Diversity Abroad – Blog

Relationship between the Dominican Republic and Haiti

It is my belief that Americans often forget about racism and discrimination around the world. In America we make things black and white and forget about other countries that face racism similar to the US. The Dominican Republic and Haiti share the island of Hispaniola but they hate each other. I would not say everyone hates each other but both government have a history of persecuting each other.
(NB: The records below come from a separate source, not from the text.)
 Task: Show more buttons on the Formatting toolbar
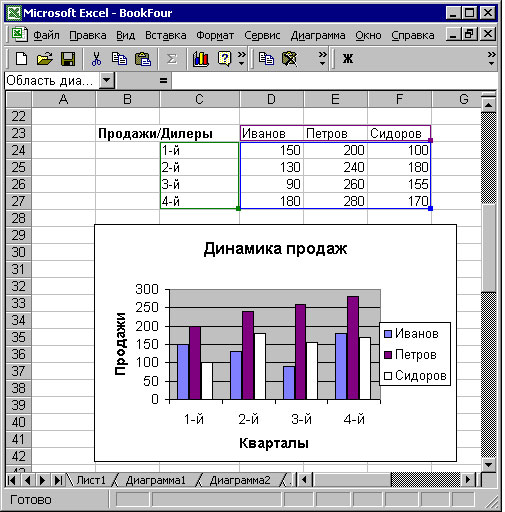(491, 59)
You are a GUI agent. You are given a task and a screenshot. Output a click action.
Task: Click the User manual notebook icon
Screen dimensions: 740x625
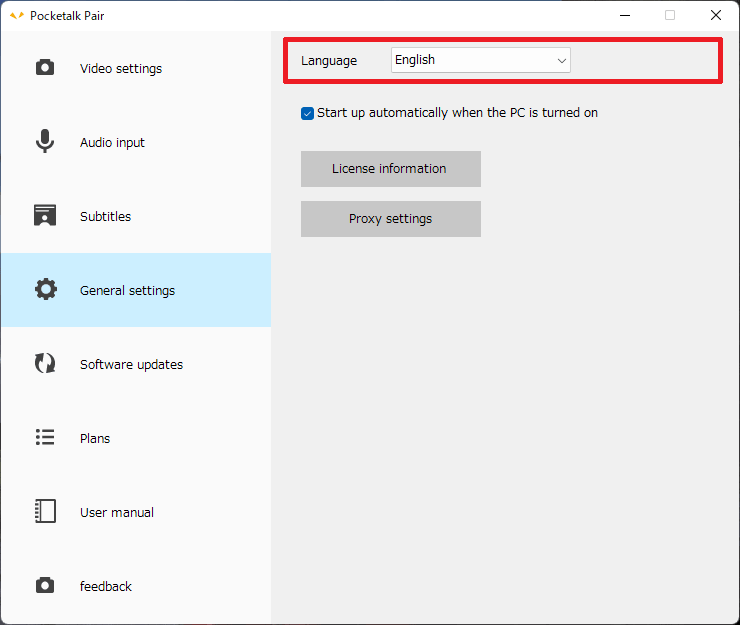pos(45,512)
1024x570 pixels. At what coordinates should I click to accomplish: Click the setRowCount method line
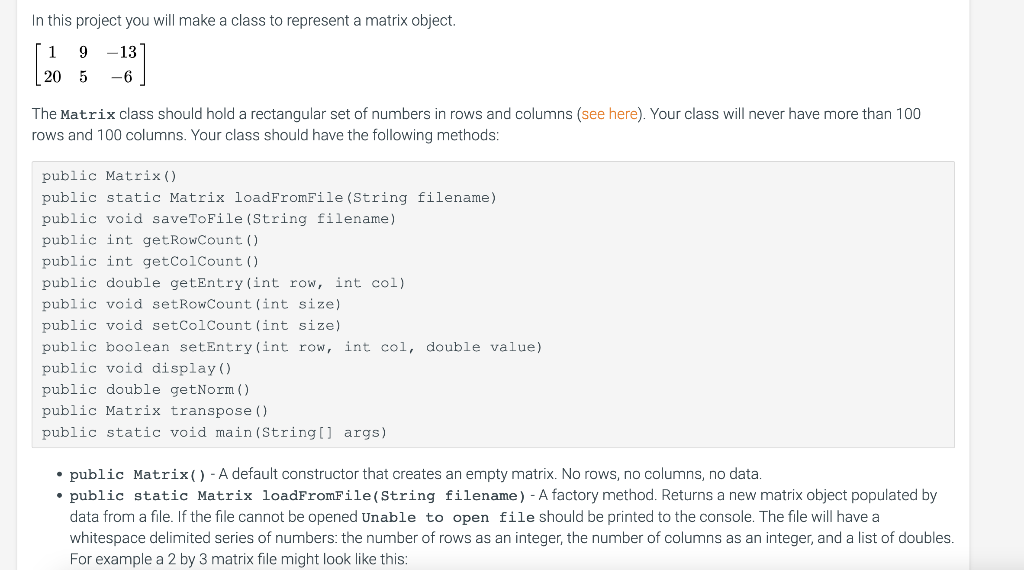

The island of Hispaniola was once called Hayti by Christopher Columbus when he founded it in 1492. The Spanish controlled the Dominican Republic and the French eventually controlled Haiti. “When Haiti freed herself from French control in 1804, she quickly undertook to protect her freedom by overrunning the island’s eastern parts, Santo Domingo. The Haitians saw the island as indivisible. Eventually the Haitians occupied the Dominican Republic for twenty-two years. Jean Pierre Boyer, the Haitian president, sought to secure his control of the Dominican Republic by the destruction of its Hispanic culture. He closed the university and prevented contact between the Dominican Church and the Catholic hierarchy in Europe. He broke up the large estates of the Dominican nation held by the Church. These policies increased anti-Haitian sentiment in the Dominican Republic (www.allempires.com).”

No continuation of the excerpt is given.